ISTANBUL (AFP, Reuters) - An initial analysis of victims of the suspected chemical attack in Syria who were brought to Turkey for treatment suggests they were exposed to the deadly nerve agent sarin, the Turkish health ministry said on Thursday (April 6).
“According to the results of the initial analysis, the findings suggest the injured were exposed to a chemical substance (Sarin),” the health ministry said in a statement, confirming that 31 people were being treated in Turkey and three had died in hospital.
Earlier on Thursday, Turkey said autopsies of three Syrians killed in an attack in rebel-held north-western Syria confirmed that chemical weapons had been used by President Bashar al-Assad’s regime, state media reported.
“Autopsies were carried out on three of the bodies after they were brought from Idlib.
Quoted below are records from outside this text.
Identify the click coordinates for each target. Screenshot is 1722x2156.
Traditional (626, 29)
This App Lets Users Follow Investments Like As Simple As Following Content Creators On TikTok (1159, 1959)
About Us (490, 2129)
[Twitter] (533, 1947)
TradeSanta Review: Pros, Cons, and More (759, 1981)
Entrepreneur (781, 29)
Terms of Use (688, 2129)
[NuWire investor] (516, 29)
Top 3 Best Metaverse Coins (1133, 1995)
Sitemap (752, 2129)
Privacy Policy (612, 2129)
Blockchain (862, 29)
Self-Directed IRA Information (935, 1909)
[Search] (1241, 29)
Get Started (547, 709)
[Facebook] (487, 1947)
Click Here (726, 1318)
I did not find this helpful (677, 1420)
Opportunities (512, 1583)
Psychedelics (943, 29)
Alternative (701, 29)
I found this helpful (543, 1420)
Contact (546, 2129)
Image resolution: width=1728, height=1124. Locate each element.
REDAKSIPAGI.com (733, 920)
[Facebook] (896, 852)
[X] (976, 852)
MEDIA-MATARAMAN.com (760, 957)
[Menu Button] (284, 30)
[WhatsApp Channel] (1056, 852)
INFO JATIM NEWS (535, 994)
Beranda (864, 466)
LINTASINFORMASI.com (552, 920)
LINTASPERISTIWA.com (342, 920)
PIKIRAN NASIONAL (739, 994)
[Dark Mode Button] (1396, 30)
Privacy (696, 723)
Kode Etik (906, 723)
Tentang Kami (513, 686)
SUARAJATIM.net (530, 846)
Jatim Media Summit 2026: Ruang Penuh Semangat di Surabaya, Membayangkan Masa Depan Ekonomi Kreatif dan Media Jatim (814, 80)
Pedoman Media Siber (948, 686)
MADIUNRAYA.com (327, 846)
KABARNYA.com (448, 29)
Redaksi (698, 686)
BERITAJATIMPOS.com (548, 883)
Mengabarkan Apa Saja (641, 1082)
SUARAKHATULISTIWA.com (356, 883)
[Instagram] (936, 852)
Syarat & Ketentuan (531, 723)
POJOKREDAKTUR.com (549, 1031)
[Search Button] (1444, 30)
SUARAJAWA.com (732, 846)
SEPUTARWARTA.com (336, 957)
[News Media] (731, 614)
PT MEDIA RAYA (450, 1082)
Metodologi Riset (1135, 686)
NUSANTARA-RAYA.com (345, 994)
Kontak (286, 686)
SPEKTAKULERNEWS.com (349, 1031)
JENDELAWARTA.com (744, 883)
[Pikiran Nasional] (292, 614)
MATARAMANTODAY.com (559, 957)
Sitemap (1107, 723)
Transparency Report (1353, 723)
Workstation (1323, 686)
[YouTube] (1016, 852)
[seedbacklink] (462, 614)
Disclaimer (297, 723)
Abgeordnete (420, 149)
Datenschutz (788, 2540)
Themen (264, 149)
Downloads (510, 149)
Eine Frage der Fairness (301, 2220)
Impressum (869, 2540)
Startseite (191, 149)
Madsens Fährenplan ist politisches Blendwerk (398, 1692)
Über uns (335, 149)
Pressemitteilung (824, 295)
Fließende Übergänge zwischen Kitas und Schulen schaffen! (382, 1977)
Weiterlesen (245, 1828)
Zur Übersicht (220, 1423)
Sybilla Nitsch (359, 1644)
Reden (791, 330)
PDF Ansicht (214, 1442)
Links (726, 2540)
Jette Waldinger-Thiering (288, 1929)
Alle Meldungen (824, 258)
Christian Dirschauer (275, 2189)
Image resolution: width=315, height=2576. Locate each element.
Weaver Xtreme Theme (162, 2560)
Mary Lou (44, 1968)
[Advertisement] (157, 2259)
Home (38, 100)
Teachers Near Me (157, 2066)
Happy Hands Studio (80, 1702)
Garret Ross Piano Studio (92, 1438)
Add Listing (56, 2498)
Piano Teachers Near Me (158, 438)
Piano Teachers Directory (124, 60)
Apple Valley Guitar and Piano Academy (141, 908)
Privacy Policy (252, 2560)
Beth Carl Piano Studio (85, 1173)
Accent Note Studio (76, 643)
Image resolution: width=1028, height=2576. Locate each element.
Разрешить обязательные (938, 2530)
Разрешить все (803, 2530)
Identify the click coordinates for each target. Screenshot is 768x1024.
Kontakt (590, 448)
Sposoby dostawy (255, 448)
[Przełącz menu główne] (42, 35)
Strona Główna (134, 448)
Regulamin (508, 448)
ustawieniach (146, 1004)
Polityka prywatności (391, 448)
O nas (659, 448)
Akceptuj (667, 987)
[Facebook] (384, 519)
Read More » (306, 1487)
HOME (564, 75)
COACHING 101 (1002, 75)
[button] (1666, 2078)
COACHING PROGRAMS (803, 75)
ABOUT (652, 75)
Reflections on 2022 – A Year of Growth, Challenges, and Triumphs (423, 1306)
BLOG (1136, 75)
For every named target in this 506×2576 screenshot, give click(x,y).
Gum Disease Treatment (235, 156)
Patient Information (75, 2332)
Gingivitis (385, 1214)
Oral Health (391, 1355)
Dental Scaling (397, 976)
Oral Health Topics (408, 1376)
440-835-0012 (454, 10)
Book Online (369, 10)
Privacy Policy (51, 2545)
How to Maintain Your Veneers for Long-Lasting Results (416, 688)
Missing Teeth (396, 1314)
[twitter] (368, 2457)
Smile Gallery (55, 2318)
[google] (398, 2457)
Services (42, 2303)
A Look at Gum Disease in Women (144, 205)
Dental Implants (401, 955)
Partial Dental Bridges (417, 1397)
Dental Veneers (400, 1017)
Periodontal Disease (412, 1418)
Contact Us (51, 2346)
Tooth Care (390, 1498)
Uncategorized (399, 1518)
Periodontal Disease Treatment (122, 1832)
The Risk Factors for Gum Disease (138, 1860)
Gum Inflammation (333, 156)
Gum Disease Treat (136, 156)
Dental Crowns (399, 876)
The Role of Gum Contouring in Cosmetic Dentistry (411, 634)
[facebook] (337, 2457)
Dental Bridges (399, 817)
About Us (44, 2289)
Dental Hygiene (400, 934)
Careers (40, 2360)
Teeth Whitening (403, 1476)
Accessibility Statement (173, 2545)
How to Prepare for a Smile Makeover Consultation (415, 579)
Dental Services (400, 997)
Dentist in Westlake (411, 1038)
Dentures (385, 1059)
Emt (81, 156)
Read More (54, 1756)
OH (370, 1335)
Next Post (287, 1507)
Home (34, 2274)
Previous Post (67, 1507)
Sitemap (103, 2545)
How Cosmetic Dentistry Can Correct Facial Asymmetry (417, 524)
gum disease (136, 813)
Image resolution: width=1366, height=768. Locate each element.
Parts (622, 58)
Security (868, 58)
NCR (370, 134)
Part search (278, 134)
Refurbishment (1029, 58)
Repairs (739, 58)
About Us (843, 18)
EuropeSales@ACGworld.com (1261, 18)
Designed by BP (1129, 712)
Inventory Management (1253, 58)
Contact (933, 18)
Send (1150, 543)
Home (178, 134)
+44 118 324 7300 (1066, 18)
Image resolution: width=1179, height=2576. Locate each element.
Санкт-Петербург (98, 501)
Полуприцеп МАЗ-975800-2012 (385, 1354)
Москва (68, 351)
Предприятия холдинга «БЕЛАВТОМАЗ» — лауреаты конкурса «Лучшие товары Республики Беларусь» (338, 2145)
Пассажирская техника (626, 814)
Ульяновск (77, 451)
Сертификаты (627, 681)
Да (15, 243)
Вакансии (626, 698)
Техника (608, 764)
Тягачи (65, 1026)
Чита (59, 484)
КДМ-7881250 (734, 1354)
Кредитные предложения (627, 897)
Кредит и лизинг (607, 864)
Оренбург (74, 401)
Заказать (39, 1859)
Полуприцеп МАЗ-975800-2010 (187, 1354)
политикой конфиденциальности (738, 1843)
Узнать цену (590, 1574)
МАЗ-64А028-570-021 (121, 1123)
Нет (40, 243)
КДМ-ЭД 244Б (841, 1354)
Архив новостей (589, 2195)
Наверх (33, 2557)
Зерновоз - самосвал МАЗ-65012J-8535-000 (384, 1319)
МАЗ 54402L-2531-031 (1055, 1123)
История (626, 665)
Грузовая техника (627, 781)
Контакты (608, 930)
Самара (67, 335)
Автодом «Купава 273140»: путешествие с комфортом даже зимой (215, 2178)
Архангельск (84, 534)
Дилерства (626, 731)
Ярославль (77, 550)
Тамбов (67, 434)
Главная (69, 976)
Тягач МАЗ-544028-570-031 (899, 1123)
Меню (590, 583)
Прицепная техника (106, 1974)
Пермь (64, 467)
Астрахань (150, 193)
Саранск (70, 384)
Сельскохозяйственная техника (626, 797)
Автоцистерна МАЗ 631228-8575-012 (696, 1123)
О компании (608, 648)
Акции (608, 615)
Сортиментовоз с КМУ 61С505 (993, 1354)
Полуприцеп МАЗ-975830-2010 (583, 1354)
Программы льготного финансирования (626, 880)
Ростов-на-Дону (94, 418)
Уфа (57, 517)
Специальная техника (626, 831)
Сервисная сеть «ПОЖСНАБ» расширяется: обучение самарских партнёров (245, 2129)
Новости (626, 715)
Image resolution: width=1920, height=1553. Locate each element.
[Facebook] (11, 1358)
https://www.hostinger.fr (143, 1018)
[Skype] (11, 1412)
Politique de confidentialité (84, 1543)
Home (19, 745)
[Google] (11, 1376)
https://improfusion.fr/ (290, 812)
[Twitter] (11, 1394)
The results of the autopsy confirms that chemical weapons were used,” Justice Minister Bekir Bozdag said, quoted by state-run Anadolu news agency.
“This scientific investigation also confirms that Assad used chemical weapons,” Bozdag added, without giving further details.
What is sarin?
Sarin is a colourless, tasteless, odourless nerve agent that affects the brain's ability to communicate with the body's organs through the nervous system.
Sarin vapour is deadly if inhaled, while contact with sarin liquid can also be fatal.
When exposed to sarin, symptoms range from confusion, blurred vision, nausea, to convulsions, loss of consciousness, paralysis, and respiratory failure that can be fatal.
It works by inhibiting the action of a crucial enzyme that allows muscles and organs to contract.
Asphyxiation follows after the muscles and organs are constantly stimulated and malfunction.
Sarin is considered "the most volatile" nerve agent, according to the United States' Centers for Disease Control and Prevention.
This is because it can quickly and easily change states from a liquid to a vapour and spread into the environment.
It was first manufactured in 1938 by scientists in Nazi Germany, who were originally creating pesticides.
Thirty-two injured Syrians were brought to southern Turkey for medical treatment but three of them died in hospital. At least 86 people were killed early on Tuesday in Khan Sheikhun and dozens more were being treated after they were found convulsing and foaming at the mouth.
Autopsies were conducted by officials from the World Health Organisation in the southern province of Adana together with officials from Organisation for the Prohibition of Chemical Weapons, Bozdag said.
The wounded had been brought from Idlib through Turkey’s Cilvegozu border gate for the treatment in the Reyhanli district of Hatay province.
Turkish President Recep Tayyip Erdogan, a vocal critic of Assad, called the Syrian president a “murderer” on Wednesday after denouncing the world’s “silence” on the deaths.
Russia, Assad’s main ally, has said a Syrian air strike had hit a “terrorist warehouse” but Erdogan has yet to make any reference to the Russian claim.
Moscow has been one of the regime’s biggest supporters together with Iran while Turkey has given support to Syrian opposition fighters.
Recently Ankara said it “successfully completed” its military operation supporting Syrian rebels against the Islamic State in Iraq and Syria group launched last August in northern Syria.